3. INGAANDE STROMEN (INKOOP)
Veel bedrijven redeneren ‘vanuit de afvalbak’. Ze gaan op zoek naar partijen die nog iets van hun afval kunnen maken als het er al is. Verwerkers spelen daar graag op in. Maar het kan ook anders: het is voordeliger om al aan het begin van het proces, bij de inkoop, na te denken over materiaalstromen. Minder weggooien betekent vaak ook minder kosten.
Leveranciers zijn een essentiële partner bij het voorkomen van afval. Voor bepaalde stromen, bijvoorbeeld meubilair of textiel, is het mogelijk circulair in te kopen, waarbij het waardeverlies minimaal is. In andere gevallen kunnen wegwerpverpakkingen worden vervangen door herbruikbare, zoals kratten of pallets. Er zijn ook leveranciers en producenten die aanbieden om reststromen terug te nemen na gebruik. Maar afval blijft afval, wie het ook verwerkt. Het is dus van belang dat iedereen in de keten samenwerkt om afval te voorkomen.
AFVALSTROMEN MET VEEL POTENTIE
Om bedrijven en huishoudens te helpen afval te voorkomen, lanceerde de overheid het programma ‘Van afval naar grondstof’ (VANG). Speciaal voor de kantoor-, winkel- en dienstensector (KWD-sector) lanceerde Rijkswaterstaat het programma ‘VANG Buitenshuis’. Het gaat om 1 miljoen bedrijven die samen jaarlijks 5,3 miljoen ton afval produceren. Het doel van VANG Buitenshuis is om het restafval van de KWD-sector te halveren: van 2 miljoen ton afval bij de start tot 1 miljoen ton afval in 2022.
Stichting Stimular publiceerde een onderzoeksrapport voor VANG Buitenshuis (download rapport) met materiaalstromen die de meeste kansen bieden voor afvalpreventie.
STROOM 1: ORGANISCH AFVAL (GFT/ SWILL)
Organisch afval bestaat uit twee deelstromen. De eerste, GFT, bevat vooral groente-, fruit- aardappelen- en tuinafval. In de tweede, swill, zitten met name gekookte etensresten en ander bereid voedsel dat vrijkomt in bedrijfsrestaurants. Weggegooid voedsel is een van de belangrijkste veroorzakers van klimaatverandering (zie online samenvatting ‘Reduced Food Waste’). Verwerkers laten graag zien hoe organisch afval duurzaam wordt omgezet in brandstof of compost. Maar om echt duurzaam te zijn, moet het afval zoveel mogelijk voorkomen worden, bijvoorbeeld door slim in te kopen en processen te stroomlijnen.
STROOM 2: KUNSTSTOF VERPAKKINGEN (PMD)
In Europa wordt op dit moment 40% van de kunststoffen voor verpakkingen gebruikt.
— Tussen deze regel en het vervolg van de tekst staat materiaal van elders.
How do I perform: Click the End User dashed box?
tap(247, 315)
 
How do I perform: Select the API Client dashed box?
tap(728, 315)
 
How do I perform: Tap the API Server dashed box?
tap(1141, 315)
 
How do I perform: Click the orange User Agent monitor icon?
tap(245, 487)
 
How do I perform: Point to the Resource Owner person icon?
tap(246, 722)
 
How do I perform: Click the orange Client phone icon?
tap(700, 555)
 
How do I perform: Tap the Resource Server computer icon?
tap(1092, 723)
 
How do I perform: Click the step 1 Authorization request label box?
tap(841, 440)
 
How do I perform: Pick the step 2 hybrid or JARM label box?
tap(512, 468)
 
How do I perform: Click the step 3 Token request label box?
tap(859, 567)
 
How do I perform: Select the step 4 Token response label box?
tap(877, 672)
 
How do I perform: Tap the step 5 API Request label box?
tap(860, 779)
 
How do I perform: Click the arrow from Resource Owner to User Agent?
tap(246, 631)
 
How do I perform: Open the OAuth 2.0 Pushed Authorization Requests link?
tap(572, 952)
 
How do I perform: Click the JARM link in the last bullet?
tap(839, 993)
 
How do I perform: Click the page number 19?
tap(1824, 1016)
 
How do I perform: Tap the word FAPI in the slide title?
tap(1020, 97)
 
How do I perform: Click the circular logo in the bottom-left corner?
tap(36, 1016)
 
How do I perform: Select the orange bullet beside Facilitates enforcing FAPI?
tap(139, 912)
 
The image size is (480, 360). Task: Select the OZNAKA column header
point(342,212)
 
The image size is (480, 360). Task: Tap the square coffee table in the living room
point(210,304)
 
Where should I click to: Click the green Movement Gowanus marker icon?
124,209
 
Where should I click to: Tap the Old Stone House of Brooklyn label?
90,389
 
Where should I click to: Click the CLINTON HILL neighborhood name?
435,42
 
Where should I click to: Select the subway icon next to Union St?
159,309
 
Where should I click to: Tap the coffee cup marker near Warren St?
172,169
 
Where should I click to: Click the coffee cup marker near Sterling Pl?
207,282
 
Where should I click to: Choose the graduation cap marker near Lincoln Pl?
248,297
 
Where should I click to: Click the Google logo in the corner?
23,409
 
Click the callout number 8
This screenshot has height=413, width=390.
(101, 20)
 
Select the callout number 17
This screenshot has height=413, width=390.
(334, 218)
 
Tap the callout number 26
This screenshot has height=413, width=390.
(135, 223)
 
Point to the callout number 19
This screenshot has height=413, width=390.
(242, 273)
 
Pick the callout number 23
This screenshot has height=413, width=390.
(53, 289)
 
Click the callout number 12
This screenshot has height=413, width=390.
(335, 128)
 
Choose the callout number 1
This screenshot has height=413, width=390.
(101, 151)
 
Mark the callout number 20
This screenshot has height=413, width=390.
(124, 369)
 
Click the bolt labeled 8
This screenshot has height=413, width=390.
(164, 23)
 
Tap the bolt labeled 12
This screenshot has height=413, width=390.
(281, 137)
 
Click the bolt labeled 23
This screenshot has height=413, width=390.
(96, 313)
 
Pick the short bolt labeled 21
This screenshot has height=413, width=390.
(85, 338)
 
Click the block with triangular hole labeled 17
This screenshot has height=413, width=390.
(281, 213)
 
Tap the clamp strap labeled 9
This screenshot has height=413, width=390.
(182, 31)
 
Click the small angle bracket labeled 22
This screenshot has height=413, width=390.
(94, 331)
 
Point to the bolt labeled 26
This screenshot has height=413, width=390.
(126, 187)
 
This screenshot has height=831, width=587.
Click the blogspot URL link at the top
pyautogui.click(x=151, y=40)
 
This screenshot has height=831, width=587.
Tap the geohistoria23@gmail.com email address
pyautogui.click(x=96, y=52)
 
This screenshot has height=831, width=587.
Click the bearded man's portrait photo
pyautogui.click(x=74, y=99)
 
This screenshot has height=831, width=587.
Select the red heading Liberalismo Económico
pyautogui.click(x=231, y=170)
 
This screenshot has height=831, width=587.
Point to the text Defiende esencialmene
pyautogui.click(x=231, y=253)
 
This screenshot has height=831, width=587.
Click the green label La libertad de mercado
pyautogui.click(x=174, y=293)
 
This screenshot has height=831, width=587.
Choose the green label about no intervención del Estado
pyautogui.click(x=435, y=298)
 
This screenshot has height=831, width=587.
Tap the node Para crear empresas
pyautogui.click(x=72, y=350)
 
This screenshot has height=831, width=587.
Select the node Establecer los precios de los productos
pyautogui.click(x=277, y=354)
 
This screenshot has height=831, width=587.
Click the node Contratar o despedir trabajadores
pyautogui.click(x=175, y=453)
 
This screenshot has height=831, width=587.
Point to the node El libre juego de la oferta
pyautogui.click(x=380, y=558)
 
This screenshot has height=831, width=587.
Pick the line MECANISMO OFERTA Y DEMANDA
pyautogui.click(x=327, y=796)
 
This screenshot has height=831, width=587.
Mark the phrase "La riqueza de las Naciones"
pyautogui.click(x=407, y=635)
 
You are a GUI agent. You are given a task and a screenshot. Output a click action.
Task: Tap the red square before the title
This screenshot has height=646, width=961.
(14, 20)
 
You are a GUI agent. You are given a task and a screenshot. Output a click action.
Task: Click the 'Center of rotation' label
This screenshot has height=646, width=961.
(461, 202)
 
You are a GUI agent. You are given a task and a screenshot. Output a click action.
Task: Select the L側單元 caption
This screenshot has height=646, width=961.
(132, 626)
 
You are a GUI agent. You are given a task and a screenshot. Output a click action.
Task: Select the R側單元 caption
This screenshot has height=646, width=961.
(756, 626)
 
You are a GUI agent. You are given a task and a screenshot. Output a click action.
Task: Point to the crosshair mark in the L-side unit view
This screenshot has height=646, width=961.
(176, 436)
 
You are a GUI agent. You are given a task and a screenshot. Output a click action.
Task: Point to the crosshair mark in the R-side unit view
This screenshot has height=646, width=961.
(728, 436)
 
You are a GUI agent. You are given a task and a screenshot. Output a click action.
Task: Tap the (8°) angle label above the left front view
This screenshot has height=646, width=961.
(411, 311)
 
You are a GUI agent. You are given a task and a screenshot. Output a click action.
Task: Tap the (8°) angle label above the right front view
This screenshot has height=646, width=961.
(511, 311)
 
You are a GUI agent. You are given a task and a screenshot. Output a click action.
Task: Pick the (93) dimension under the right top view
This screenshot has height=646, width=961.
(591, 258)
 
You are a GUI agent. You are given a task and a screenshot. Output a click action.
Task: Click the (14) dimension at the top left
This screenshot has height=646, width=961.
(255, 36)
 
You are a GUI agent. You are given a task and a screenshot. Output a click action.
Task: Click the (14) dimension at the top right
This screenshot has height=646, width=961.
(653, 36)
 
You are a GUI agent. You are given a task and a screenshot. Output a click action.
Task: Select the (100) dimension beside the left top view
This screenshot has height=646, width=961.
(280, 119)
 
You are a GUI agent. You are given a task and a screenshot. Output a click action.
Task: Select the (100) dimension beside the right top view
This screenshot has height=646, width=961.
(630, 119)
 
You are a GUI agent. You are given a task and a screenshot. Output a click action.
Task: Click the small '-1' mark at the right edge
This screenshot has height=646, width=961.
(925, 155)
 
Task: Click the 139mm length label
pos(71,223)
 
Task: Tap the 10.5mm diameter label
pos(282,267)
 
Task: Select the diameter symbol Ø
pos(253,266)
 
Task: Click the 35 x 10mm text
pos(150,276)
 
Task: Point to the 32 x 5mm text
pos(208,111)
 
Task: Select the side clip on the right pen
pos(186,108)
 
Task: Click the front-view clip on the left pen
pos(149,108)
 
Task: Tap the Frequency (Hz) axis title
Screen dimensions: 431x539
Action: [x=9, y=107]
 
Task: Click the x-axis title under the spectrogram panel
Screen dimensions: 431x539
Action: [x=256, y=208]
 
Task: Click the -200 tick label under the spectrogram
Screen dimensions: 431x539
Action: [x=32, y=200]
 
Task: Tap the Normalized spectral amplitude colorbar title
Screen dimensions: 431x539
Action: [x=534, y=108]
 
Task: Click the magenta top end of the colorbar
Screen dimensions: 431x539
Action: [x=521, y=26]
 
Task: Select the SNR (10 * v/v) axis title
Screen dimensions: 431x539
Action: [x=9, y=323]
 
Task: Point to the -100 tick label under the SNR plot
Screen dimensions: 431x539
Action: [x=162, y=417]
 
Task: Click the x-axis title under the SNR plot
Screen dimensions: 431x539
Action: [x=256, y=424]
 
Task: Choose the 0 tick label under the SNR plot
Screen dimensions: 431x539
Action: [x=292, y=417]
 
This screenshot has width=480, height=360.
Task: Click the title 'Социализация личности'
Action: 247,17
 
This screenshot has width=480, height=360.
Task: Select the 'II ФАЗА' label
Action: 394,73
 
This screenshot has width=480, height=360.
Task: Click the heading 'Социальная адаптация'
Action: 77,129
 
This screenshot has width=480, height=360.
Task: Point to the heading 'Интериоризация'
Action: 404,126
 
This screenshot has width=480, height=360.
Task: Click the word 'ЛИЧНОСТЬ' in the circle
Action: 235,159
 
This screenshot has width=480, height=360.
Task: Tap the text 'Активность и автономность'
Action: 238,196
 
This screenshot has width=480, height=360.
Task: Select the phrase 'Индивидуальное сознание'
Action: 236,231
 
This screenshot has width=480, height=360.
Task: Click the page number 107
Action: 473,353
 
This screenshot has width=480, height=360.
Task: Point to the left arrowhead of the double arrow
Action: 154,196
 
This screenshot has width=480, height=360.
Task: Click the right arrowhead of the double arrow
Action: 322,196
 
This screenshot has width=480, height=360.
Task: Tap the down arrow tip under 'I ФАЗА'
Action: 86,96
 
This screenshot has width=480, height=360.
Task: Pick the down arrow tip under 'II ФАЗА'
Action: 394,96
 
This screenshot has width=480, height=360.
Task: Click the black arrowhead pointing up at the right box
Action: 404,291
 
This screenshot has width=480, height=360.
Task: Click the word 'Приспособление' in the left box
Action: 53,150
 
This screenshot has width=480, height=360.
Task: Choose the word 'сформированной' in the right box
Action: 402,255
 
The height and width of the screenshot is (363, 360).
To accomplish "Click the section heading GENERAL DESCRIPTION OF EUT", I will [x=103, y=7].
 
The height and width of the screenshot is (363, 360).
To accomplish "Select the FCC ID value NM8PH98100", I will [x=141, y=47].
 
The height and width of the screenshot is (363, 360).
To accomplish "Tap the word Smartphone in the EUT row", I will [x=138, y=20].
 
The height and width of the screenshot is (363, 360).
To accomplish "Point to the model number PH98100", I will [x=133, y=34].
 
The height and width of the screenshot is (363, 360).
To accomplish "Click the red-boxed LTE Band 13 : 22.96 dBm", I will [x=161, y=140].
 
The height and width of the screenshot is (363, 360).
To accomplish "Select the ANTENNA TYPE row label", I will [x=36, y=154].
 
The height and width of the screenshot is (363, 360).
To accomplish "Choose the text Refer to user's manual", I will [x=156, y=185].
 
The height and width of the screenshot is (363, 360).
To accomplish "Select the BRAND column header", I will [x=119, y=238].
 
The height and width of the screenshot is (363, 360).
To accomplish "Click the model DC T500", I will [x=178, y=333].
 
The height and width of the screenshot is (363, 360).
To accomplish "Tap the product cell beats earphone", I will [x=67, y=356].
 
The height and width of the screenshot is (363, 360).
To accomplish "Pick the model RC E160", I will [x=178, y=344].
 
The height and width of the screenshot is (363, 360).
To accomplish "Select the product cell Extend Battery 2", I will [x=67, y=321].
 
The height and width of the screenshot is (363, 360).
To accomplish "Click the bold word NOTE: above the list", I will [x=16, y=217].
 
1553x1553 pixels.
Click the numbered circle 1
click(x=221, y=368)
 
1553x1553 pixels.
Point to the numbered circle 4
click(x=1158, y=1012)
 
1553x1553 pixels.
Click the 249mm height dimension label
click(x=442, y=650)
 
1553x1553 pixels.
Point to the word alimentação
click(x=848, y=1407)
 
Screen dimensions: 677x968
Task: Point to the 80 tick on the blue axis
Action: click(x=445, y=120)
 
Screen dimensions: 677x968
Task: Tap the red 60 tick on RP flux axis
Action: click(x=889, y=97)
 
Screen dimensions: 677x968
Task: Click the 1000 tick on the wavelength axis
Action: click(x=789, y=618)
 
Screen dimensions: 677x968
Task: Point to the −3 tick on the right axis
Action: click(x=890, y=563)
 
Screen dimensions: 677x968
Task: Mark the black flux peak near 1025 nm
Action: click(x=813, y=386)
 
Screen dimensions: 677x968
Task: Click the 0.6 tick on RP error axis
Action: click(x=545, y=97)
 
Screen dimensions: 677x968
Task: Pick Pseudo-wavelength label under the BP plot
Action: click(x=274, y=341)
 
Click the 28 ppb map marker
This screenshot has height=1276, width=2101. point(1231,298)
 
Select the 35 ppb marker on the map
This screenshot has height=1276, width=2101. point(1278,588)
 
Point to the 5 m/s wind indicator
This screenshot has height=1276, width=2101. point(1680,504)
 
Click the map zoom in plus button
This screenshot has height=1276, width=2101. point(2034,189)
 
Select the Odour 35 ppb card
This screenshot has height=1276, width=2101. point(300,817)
Het is een veelzijdig materiaal: van jerrycans voor chemische producten tot versverpakkingen voor fruit en bescherming voor kwetsbare ICT-apparatuur. Plastic verpakkingen hebben alleen een aantal grote nadelen. Ze verteren niet in de natuur, maar vallen uiteen in minuscule deeltjes die terechtkomen in mens en dier. Recyclen van plastic is lastig en duur en heeft bovendien een grote ecologische impact. Vermijd daarom plastic voor eenmalig gebruik zoveel mogelijk en kies voor verpakkingsvrij of hergebruik.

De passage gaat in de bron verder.